‘Çok evreni’ keşfetmek, yaşam için en iyi koşulları bulmanın anahtarı olabilir: ScienceAlert

‘Çok evreni’ keşfetmek, yaşam için en iyi koşulları bulmanın anahtarı olabilir: ScienceAlert

Evrenimiz sadece bizim mi yoksa daha fazlası olabilir mi? Evrenimiz, her şeyi kapsayan bir çoklu evrende bir arada olan sayısız evrenden sadece biri mi?

Ve eğer başka evrenler varsa, bunlar nasıl olurdu? Yaşanabilir mi?

Bu, spekülasyon üstüne spekülasyon gibi gelebilir, ancak düşündüğünüz kadar çılgınca değil.

Meslektaşlarım ve ben, çoklu evrenin diğer bölümlerinin nasıl olabileceğini ve bu varsayımsal bitişik evrenlerin yaşamı mümkün kılan koşullar ve yaşamın nasıl ortaya çıktığı hakkında bize neler söyleyebileceğini araştırıyoruz.

Ya evrenler

Bazı fizikçiler tartışır Enflasyon olarak bilinen kozmik şafaktaki hızlı patlama, bir tür çoklu evreni kaçınılmaz kılıyor.

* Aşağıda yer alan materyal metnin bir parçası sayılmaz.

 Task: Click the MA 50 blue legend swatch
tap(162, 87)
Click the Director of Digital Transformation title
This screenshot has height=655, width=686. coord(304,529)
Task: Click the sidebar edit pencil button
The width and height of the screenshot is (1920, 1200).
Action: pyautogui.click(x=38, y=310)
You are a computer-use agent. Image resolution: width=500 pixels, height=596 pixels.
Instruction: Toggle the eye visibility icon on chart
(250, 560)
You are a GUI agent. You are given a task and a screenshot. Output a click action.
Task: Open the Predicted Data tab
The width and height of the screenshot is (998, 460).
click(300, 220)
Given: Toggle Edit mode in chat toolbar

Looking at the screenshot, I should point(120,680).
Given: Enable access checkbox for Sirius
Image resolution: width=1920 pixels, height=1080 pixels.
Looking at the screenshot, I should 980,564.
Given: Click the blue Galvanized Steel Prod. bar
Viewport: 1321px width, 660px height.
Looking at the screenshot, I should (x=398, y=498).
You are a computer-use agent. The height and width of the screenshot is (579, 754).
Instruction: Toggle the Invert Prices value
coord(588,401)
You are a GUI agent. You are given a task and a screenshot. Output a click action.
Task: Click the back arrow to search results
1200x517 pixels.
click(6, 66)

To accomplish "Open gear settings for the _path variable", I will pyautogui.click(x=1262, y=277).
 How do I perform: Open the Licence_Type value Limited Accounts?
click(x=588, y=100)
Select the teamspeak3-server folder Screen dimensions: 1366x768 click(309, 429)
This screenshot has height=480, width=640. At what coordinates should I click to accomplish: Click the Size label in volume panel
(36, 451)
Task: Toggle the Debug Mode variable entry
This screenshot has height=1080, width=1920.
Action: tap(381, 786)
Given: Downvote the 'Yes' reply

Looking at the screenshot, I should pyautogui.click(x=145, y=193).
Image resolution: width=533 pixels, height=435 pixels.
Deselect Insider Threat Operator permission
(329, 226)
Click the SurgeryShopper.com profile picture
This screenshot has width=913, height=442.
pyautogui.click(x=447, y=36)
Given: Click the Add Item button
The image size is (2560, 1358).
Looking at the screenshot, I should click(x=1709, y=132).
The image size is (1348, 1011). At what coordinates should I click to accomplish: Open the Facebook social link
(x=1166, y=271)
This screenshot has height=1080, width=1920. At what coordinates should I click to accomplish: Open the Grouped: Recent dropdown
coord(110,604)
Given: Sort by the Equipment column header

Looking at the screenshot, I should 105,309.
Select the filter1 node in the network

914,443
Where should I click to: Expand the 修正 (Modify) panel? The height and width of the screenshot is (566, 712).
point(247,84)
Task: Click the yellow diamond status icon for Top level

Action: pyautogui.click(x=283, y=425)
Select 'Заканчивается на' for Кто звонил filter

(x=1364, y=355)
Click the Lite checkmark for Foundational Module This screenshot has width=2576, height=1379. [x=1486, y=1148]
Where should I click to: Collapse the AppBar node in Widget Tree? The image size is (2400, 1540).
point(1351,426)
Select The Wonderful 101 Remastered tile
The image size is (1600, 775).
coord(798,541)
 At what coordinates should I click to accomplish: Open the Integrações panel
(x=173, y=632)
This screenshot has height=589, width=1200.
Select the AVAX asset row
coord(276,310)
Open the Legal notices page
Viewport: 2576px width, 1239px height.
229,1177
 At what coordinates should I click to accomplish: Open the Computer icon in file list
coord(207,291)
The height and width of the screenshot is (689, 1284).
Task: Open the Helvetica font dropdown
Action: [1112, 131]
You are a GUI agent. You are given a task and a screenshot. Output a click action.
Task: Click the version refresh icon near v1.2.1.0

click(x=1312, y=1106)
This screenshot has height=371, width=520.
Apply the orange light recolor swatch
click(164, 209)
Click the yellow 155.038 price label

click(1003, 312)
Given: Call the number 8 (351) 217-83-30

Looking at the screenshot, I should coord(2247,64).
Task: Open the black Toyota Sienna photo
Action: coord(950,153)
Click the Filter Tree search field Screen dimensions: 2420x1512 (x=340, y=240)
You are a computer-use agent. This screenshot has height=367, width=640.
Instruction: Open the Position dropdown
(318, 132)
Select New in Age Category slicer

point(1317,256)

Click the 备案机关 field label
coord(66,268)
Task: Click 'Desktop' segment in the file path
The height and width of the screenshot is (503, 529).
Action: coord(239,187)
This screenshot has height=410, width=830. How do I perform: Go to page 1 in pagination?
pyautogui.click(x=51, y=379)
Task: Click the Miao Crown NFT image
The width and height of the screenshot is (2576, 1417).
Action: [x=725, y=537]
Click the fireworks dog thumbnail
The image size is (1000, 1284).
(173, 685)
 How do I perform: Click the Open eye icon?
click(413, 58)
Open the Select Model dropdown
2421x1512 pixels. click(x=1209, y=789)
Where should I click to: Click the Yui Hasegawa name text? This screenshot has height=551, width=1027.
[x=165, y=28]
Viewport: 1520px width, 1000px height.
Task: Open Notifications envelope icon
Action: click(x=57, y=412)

Evrenimiz gerçekten birçok evrenden sadece biri olacak.

Bu teoride, her yeni evren, fiziksel yasaların benzersiz bir kombinasyonu ile damgalanmış, devasa şişme arka planından kristalleşir.

Bizimkine benzer fiziksel yasalar bu diğer evrenleri yönetiyorsa, onlarla başa çıkabiliriz. En azından teoride.

Evrenin 13,77 milyar yıllık evriminin zaman çizelgesi. (NASA/WMAP Bilim Ekibi)

Evrenimizde fizik, bize nesnelerin birbirleriyle nasıl etkileşim kurması gerektiğini söyleyen kurallar ve bu etkileşimlerin gücünü belirleyen ışık hızı gibi doğa sabitleri tarafından yönetilir.

Bu nedenle, bu özellikleri değiştirdiğimiz ve sonuçları matematiksel denklemler içinde keşfettiğimiz sanal evrenleri “eğer” hayal edebiliriz.

Bu kulağa basit gelebilir ama ele aldığımız kurallar evrenin temel yapısıdır. Diyelim ki bir elektronun bizim evrenimizden yüz kat daha ağır olduğu bir evren tasavvur edersek, bunun yıldızlar, gezegenler ve hatta yaşam için sonuçları ne olur?

Hayatın neye ihtiyacı var?

Bu soruyu son zamanlarda çoklu evren genelinde yaşanabilirliğe baktığımız bir dizi makalede ele aldık. Elbette, yaşanabilirlik karmaşık bir kavramdır, ancak yaşamın başlaması için birkaç seçilmiş bileşen gerektirdiğine inanıyoruz.

Karmaşıklık bu bileşenlerden biridir. Dünyadaki yaşam için bu karmaşıklık, sayısız farklı molekül halinde karıştırılabilen ve düzenlenebilen periyodik tablonun elementlerinden gelir. Moleküler makinelerde yaşıyoruz.

READ  Alimentos ricos en vitamina B12: 7 alimentos que te dan energía

Ancak istikrarlı bir ortam ve sürekli bir enerji akışı da önemlidir. Dünyadaki yaşamın, kararlı, uzun ömürlü bir yıldızın ışığında yıkanan, bol miktarda kimyasal element içeren kayalık bir gezegenin yüzeyinde başlamış olması şaşırtıcı değildir.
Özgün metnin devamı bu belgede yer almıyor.